**Task brief:**
Rewrite every one of the entries below so that "image size" becomes "frame size", keeping all other text the same.

Dataset entries:
____________________

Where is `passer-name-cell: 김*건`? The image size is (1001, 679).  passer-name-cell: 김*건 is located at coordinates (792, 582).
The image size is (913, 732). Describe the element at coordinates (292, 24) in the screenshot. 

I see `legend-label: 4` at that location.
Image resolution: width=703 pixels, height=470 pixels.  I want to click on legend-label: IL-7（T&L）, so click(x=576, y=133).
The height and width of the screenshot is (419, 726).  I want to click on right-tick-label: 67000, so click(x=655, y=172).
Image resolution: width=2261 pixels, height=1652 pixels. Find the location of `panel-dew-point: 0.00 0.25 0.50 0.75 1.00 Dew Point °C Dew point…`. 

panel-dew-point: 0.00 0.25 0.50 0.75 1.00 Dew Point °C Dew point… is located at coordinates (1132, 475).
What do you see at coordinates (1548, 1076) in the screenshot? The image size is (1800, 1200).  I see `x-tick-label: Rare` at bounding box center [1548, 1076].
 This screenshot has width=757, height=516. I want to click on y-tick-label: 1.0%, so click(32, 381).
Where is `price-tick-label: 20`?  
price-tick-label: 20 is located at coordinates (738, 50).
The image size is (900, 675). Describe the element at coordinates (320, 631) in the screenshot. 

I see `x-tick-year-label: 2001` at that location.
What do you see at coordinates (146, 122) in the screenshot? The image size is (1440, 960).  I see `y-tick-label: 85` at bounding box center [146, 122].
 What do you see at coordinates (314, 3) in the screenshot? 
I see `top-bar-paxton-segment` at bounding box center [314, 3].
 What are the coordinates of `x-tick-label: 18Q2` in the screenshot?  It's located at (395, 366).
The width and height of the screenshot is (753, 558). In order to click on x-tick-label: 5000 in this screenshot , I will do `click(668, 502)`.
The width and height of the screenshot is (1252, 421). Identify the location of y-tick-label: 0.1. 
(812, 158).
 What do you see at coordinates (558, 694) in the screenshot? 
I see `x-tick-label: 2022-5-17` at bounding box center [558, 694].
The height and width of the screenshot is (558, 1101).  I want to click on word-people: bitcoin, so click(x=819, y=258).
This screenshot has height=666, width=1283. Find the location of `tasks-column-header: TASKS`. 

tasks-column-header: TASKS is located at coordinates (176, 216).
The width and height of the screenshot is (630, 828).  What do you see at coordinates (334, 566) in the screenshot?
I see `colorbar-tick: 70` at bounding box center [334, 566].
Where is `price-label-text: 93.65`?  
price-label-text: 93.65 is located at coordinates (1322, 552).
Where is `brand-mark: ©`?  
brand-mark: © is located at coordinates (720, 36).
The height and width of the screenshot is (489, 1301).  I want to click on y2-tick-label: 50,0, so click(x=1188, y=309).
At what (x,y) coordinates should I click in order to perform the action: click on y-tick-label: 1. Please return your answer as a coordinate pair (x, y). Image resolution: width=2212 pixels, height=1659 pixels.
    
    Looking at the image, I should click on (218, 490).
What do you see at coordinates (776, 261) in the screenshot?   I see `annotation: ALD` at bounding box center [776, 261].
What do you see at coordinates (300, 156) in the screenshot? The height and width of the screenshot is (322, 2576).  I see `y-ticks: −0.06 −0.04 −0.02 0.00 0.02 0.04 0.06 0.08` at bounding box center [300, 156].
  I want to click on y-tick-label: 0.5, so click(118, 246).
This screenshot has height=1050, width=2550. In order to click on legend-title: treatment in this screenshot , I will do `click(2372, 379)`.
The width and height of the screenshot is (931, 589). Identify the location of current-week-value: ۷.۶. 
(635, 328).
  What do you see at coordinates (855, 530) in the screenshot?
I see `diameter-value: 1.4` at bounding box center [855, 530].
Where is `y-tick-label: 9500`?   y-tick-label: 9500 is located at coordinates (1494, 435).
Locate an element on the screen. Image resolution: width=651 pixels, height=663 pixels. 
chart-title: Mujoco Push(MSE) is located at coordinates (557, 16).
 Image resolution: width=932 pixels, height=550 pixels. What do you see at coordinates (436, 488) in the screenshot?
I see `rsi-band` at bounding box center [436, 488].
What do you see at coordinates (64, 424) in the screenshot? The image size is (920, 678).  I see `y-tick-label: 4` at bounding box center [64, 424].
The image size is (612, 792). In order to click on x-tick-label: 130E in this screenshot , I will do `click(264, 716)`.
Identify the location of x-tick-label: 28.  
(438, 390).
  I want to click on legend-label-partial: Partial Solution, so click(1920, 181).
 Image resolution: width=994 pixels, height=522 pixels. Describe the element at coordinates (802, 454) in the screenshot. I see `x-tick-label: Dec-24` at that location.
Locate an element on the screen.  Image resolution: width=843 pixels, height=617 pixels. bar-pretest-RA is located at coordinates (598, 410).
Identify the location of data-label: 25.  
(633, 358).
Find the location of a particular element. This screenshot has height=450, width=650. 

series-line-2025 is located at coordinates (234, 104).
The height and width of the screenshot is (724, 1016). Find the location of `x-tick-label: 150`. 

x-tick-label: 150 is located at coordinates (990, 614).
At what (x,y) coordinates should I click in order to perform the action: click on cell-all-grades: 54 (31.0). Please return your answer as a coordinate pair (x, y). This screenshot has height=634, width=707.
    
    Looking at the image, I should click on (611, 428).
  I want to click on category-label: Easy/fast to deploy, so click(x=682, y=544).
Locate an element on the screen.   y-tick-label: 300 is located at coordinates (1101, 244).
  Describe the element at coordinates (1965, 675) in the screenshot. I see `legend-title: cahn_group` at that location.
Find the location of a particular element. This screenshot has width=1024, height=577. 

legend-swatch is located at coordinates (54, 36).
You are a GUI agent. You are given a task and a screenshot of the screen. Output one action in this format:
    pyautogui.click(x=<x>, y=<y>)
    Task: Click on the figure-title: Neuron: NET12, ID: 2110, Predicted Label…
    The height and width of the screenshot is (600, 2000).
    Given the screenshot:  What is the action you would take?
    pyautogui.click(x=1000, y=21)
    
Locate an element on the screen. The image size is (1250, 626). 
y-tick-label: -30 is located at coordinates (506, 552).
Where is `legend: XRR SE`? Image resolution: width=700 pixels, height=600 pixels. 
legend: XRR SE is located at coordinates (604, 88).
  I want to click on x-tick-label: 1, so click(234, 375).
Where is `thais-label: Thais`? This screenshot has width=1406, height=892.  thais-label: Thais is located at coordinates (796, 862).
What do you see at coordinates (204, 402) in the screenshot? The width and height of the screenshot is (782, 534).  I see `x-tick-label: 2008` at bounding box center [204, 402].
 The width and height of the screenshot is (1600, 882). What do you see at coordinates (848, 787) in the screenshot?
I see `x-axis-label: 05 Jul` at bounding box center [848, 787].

____________________

**Exercise answer:**
Where is `passer-name-cell: 김*건`? The frame size is (1001, 679).  passer-name-cell: 김*건 is located at coordinates (792, 582).
The frame size is (913, 732). Describe the element at coordinates (292, 24) in the screenshot. 

I see `legend-label: 4` at that location.
Image resolution: width=703 pixels, height=470 pixels.  I want to click on legend-label: IL-7（T&L）, so click(x=576, y=133).
The height and width of the screenshot is (419, 726).  I want to click on right-tick-label: 67000, so click(x=655, y=172).
Image resolution: width=2261 pixels, height=1652 pixels. Find the location of `panel-dew-point: 0.00 0.25 0.50 0.75 1.00 Dew Point °C Dew point…`. 

panel-dew-point: 0.00 0.25 0.50 0.75 1.00 Dew Point °C Dew point… is located at coordinates (1132, 475).
What do you see at coordinates (1548, 1076) in the screenshot? The frame size is (1800, 1200).  I see `x-tick-label: Rare` at bounding box center [1548, 1076].
 This screenshot has width=757, height=516. I want to click on y-tick-label: 1.0%, so click(32, 381).
Where is `price-tick-label: 20`?  
price-tick-label: 20 is located at coordinates (738, 50).
The frame size is (900, 675). Describe the element at coordinates (320, 631) in the screenshot. 

I see `x-tick-year-label: 2001` at that location.
What do you see at coordinates (146, 122) in the screenshot? The frame size is (1440, 960).  I see `y-tick-label: 85` at bounding box center [146, 122].
 What do you see at coordinates (314, 3) in the screenshot? 
I see `top-bar-paxton-segment` at bounding box center [314, 3].
 What are the coordinates of `x-tick-label: 18Q2` in the screenshot?  It's located at (395, 366).
The width and height of the screenshot is (753, 558). In order to click on x-tick-label: 5000 in this screenshot , I will do `click(668, 502)`.
The width and height of the screenshot is (1252, 421). Identify the location of y-tick-label: 0.1. 
(812, 158).
 What do you see at coordinates (558, 694) in the screenshot? 
I see `x-tick-label: 2022-5-17` at bounding box center [558, 694].
The height and width of the screenshot is (558, 1101).  I want to click on word-people: bitcoin, so click(x=819, y=258).
This screenshot has height=666, width=1283. Find the location of `tasks-column-header: TASKS`. 

tasks-column-header: TASKS is located at coordinates (176, 216).
The width and height of the screenshot is (630, 828).  What do you see at coordinates (334, 566) in the screenshot?
I see `colorbar-tick: 70` at bounding box center [334, 566].
Where is `price-label-text: 93.65`?  
price-label-text: 93.65 is located at coordinates (1322, 552).
Where is `brand-mark: ©`?  
brand-mark: © is located at coordinates (720, 36).
The height and width of the screenshot is (489, 1301).  I want to click on y2-tick-label: 50,0, so click(x=1188, y=309).
At what (x,y) coordinates should I click in order to perform the action: click on y-tick-label: 1. Please return your answer as a coordinate pair (x, y). Image resolution: width=2212 pixels, height=1659 pixels.
    
    Looking at the image, I should click on (218, 490).
What do you see at coordinates (776, 261) in the screenshot?   I see `annotation: ALD` at bounding box center [776, 261].
What do you see at coordinates (300, 156) in the screenshot? The height and width of the screenshot is (322, 2576).  I see `y-ticks: −0.06 −0.04 −0.02 0.00 0.02 0.04 0.06 0.08` at bounding box center [300, 156].
  I want to click on y-tick-label: 0.5, so click(118, 246).
This screenshot has height=1050, width=2550. In order to click on legend-title: treatment in this screenshot , I will do `click(2372, 379)`.
The width and height of the screenshot is (931, 589). Identify the location of current-week-value: ۷.۶. 
(635, 328).
  What do you see at coordinates (855, 530) in the screenshot?
I see `diameter-value: 1.4` at bounding box center [855, 530].
Where is `y-tick-label: 9500`?   y-tick-label: 9500 is located at coordinates (1494, 435).
Locate an element on the screen. Image resolution: width=651 pixels, height=663 pixels. 
chart-title: Mujoco Push(MSE) is located at coordinates (557, 16).
 Image resolution: width=932 pixels, height=550 pixels. What do you see at coordinates (436, 488) in the screenshot?
I see `rsi-band` at bounding box center [436, 488].
What do you see at coordinates (64, 424) in the screenshot? The frame size is (920, 678).  I see `y-tick-label: 4` at bounding box center [64, 424].
The frame size is (612, 792). In order to click on x-tick-label: 130E in this screenshot , I will do `click(264, 716)`.
Identify the location of x-tick-label: 28.  
(438, 390).
  I want to click on legend-label-partial: Partial Solution, so click(1920, 181).
 Image resolution: width=994 pixels, height=522 pixels. Describe the element at coordinates (802, 454) in the screenshot. I see `x-tick-label: Dec-24` at that location.
Locate an element on the screen.  Image resolution: width=843 pixels, height=617 pixels. bar-pretest-RA is located at coordinates (598, 410).
Identify the location of data-label: 25.  
(633, 358).
Find the location of a particular element. This screenshot has height=450, width=650. 

series-line-2025 is located at coordinates (234, 104).
The height and width of the screenshot is (724, 1016). Find the location of `x-tick-label: 150`. 

x-tick-label: 150 is located at coordinates (990, 614).
At what (x,y) coordinates should I click in order to perform the action: click on cell-all-grades: 54 (31.0). Please return your answer as a coordinate pair (x, y). This screenshot has height=634, width=707.
    
    Looking at the image, I should click on (611, 428).
  I want to click on category-label: Easy/fast to deploy, so click(x=682, y=544).
Locate an element on the screen.   y-tick-label: 300 is located at coordinates (1101, 244).
  Describe the element at coordinates (1965, 675) in the screenshot. I see `legend-title: cahn_group` at that location.
Find the location of a particular element. This screenshot has width=1024, height=577. 

legend-swatch is located at coordinates (54, 36).
You are a GUI agent. You are given a task and a screenshot of the screen. Output one action in this format:
    pyautogui.click(x=<x>, y=<y>)
    Task: Click on the figure-title: Neuron: NET12, ID: 2110, Predicted Label…
    The height and width of the screenshot is (600, 2000).
    Given the screenshot:  What is the action you would take?
    pyautogui.click(x=1000, y=21)
    
Locate an element on the screen. The frame size is (1250, 626). 
y-tick-label: -30 is located at coordinates (506, 552).
Where is `legend: XRR SE`? Image resolution: width=700 pixels, height=600 pixels. 
legend: XRR SE is located at coordinates (604, 88).
  I want to click on x-tick-label: 1, so click(234, 375).
Where is `thais-label: Thais`? This screenshot has width=1406, height=892.  thais-label: Thais is located at coordinates (796, 862).
What do you see at coordinates (204, 402) in the screenshot? The width and height of the screenshot is (782, 534).  I see `x-tick-label: 2008` at bounding box center [204, 402].
 The width and height of the screenshot is (1600, 882). What do you see at coordinates (848, 787) in the screenshot?
I see `x-axis-label: 05 Jul` at bounding box center [848, 787].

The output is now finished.